本気の翔之助のダンス、その凄み。しかしムラサキもまた、体を絞ったことによって秘めた才能が覚醒しつつあった…
前巻の巻末で「次巻完結」が予告されたので、
そもそも発売遅れてるのは置いといて(こんだけ描き込んでりゃ当たり前だ)、今巻で終わるものだと思って読んでたんですが…
メンバーが増えたダンス部が学校の中庭?で練習をしているシーンから始まり、踊っている翔之助に突如襲い掛かる生徒会の風紀委員! えぇ…
から外形的には何の理由もないバトルが始まり、
「あれ…もうすぐページなくなるけどいつまでバトルやるのこの漫画どう終わらせる気なの…」
と思いながら読んでいたら、終わりませんでしたwww
次巻、5巻で完結に変更とのことです。
人が身体を鍛え操り極めることで、神に近づく、という意味で舞踊と格闘技の対比、というより共通項が並べられます。

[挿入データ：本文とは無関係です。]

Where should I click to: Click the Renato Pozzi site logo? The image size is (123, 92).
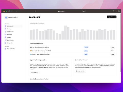point(6,17)
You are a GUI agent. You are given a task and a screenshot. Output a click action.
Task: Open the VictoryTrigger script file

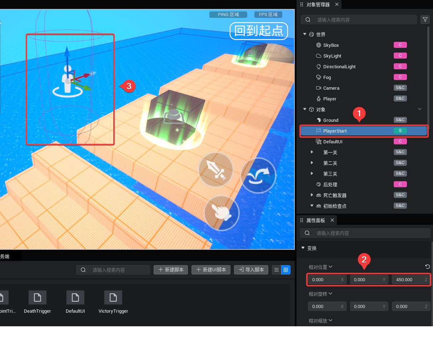click(x=113, y=302)
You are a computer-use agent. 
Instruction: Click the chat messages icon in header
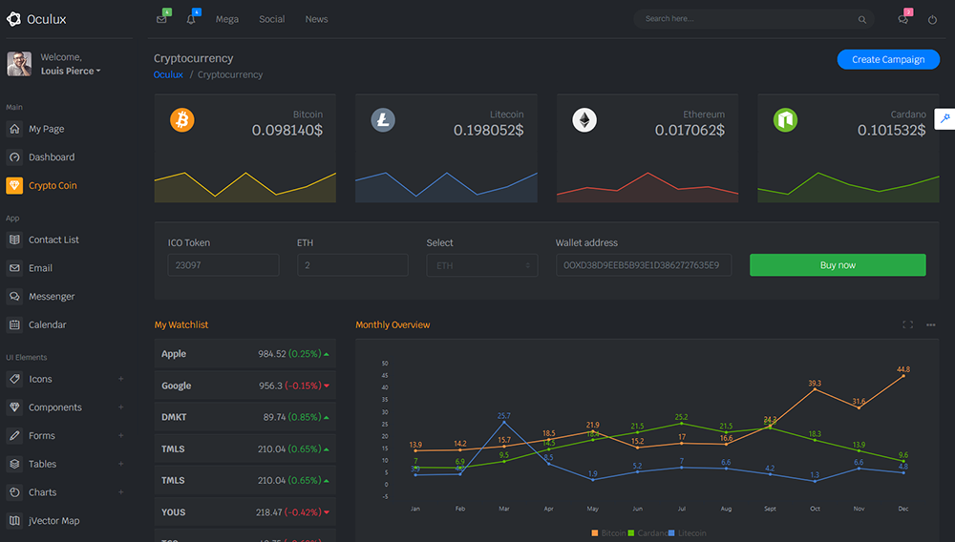coord(903,19)
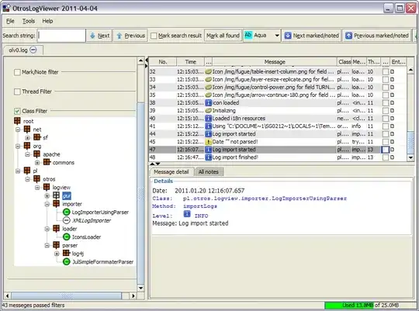419x311 pixels.
Task: Enable the Thread Filter checkbox
Action: (17, 92)
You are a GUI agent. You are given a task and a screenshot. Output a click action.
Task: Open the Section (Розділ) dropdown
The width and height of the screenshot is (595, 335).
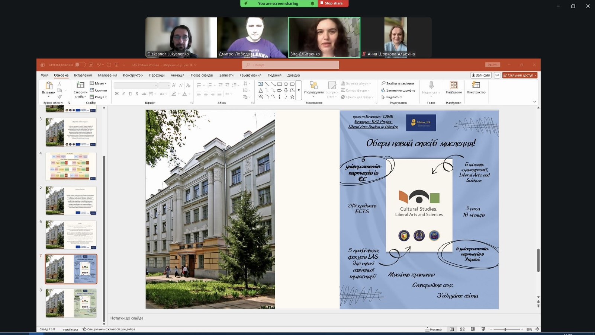(99, 97)
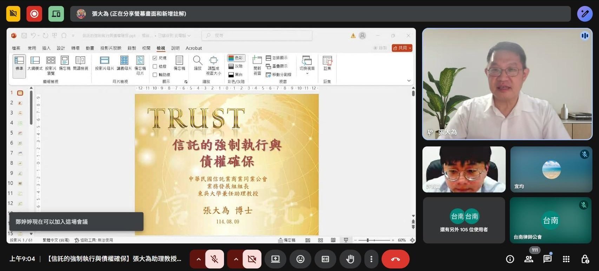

作品で語られる文明・文化的な背景の上で、人としての究極を追求することで個として神に近づこうとする営為の他、今巻で語られたように時間が有限な人の個体が、勝ち得たスキルを「流派」として弟子に継承し群体として連続性を獲得して永遠に近づこうとする営みも共通しています。
「格闘漫画とエロ漫画を描く作家は人体描写が上手い」とはよく言いますが、今巻で描かれたとおり、意図を持って動く肉体の動的な描写という意味でも、舞踊と格闘技は漫画の画の描き方として共通する部分が多そうですね。
ダンス漫画のはずが、今巻の格闘描写を動かしてみせる描かれ方の鮮やかなこと。
速く動く人体の描写として国内一かもしれませんが、観念的すぎて同じ土俵に乗ってくれる作品が、同じくダンス漫画の『ワンダンス』ぐらいしかいないかもしれません。
ストーリーはあってないようなもので、美麗な画に乗せて極めて観念的な展開が続きます。
もはや…これが漫画なのかどうかもよくわからない。
でも独りよがりではなくて、作者が
「わけわからんかもしれなんけど、どうか通じてくれ、どうかわかってくれ」
と祈っているような、局所的にはとても噛み砕かれてわかりやすいモノローグ。
局所はわかった、テーマも興味深い、人体の動かし方も素晴らしい、でも作品の全体像として作者が何を描こうとしているのか相変わらずわからん。たぶん終わってみないとわからない。
作品タイトルが『ムラサキ』なのもまだ意味わかんないんですよね。紫にもなにかタイトルロールとしての役割が残されてるはずだと思うんですけど。
何かもの凄いことはわかっても、面白いのかどうかまだよくわからない、だから他人にうかつにオススメはできないんですけど、最終5巻をとても楽しみにしています。
本当にあと一冊で終われるんですかwww
そういえば、神ならぬ人の身が神になる話、「全部は理解できないけどなんだかすごい」「理解したい」と思わされる作品として『紫のクオリア』をちょっと思い出しました。
奇しくもタイトルに「紫(ムラサキ)」が含まれていますけど、なんか因果関係あるんかしらね。